WRITTEN PROBLEM A - Copy the court caption word for word, starting at "Lawrence Gatei and" and ending at "brief for respondent.".
WRITTEN PROBLEM B - Name every circuit judge listed in the court caption.

QUOTED PASSAGE -

────────

United States Court of Appeals
For the First Circuit
No. 14-1710
JONATHAN HERICAR LEDESMA-SÁNCHEZ,
Petitioner,
v.
LORETTA E. LYNCH, Attorney General of the United States,*
Respondent.
PETITION FOR REVIEW OF AN ORDER OF THE
BOARD OF IMMIGRATION APPEALS
Before
Torruella, Thompson, and Barron,
Circuit Judges.
Lawrence Gatei and Immigration & Business Law Group, LLP on
brief for petitioner.
Joseph D. Hardy, Trial Attorney, Office of Immigration
Litigation, Civil Division, U.S. Department of Justice, Joyce R.
Branda, Acting Assistant Attorney General, Civil Division, and
Holly M. Smith, Senior Litigation Counsel, Office of Immigration
Litigation, Civil Division, on brief for respondent.
August 14, 2015
* Pursuant to Federal Rule of Appellate Procedure 43(c)(2),
Attorney General Loretta E. Lynch has been substituted for former
Attorney General Eric H. Holder, Jr. as respondent.

────────

Item-finding records -
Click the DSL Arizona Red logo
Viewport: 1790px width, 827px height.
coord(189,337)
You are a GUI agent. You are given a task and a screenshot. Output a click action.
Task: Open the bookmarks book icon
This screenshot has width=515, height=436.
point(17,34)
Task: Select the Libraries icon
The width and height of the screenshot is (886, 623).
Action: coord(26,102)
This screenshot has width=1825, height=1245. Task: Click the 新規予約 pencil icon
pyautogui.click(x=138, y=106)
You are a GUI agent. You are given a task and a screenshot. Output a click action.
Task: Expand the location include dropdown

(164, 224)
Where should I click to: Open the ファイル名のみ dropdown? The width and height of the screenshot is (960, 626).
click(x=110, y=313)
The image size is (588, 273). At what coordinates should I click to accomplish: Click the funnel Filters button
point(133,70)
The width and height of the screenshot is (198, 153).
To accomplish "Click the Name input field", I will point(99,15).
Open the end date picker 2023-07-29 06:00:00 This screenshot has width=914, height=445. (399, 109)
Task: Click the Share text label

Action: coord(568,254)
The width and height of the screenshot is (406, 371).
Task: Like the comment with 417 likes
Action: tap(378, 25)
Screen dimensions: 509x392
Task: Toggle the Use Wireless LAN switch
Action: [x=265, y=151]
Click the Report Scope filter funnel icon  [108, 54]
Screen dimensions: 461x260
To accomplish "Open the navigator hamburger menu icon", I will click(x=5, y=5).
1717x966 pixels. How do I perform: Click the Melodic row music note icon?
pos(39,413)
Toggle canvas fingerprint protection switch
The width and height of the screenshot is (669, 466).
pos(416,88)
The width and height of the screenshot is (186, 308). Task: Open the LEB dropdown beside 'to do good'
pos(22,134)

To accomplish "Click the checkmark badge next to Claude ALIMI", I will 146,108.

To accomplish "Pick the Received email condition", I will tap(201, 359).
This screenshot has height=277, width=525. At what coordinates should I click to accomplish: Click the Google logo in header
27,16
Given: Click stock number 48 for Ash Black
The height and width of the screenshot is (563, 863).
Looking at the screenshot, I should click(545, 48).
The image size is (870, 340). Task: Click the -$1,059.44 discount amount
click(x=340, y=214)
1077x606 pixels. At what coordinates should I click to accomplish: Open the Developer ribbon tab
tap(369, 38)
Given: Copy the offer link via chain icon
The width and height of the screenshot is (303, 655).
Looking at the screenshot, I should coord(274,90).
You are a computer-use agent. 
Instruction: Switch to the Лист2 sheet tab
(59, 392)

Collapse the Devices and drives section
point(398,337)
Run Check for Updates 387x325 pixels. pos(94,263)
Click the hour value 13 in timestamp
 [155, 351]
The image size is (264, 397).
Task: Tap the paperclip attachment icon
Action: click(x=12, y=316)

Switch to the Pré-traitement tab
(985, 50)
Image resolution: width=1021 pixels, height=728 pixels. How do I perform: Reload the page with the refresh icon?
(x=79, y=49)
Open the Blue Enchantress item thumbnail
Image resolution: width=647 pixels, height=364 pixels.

────────

RIGHT ANSWER A -
Lawrence Gatei and Immigration & Business Law Group, LLP on
brief for petitioner.
Joseph D. Hardy, Trial Attorney, Office of Immigration
Litigation, Civil Division, U.S. Department of Justice, Joyce R.
Branda, Acting Assistant Attorney General, Civil Division, and
Holly M. Smith, Senior Litigation Counsel, Office of Immigration
Litigation, Civil Division, on brief for respondent.

RIGHT ANSWER B - Torruella, Thompson, Barron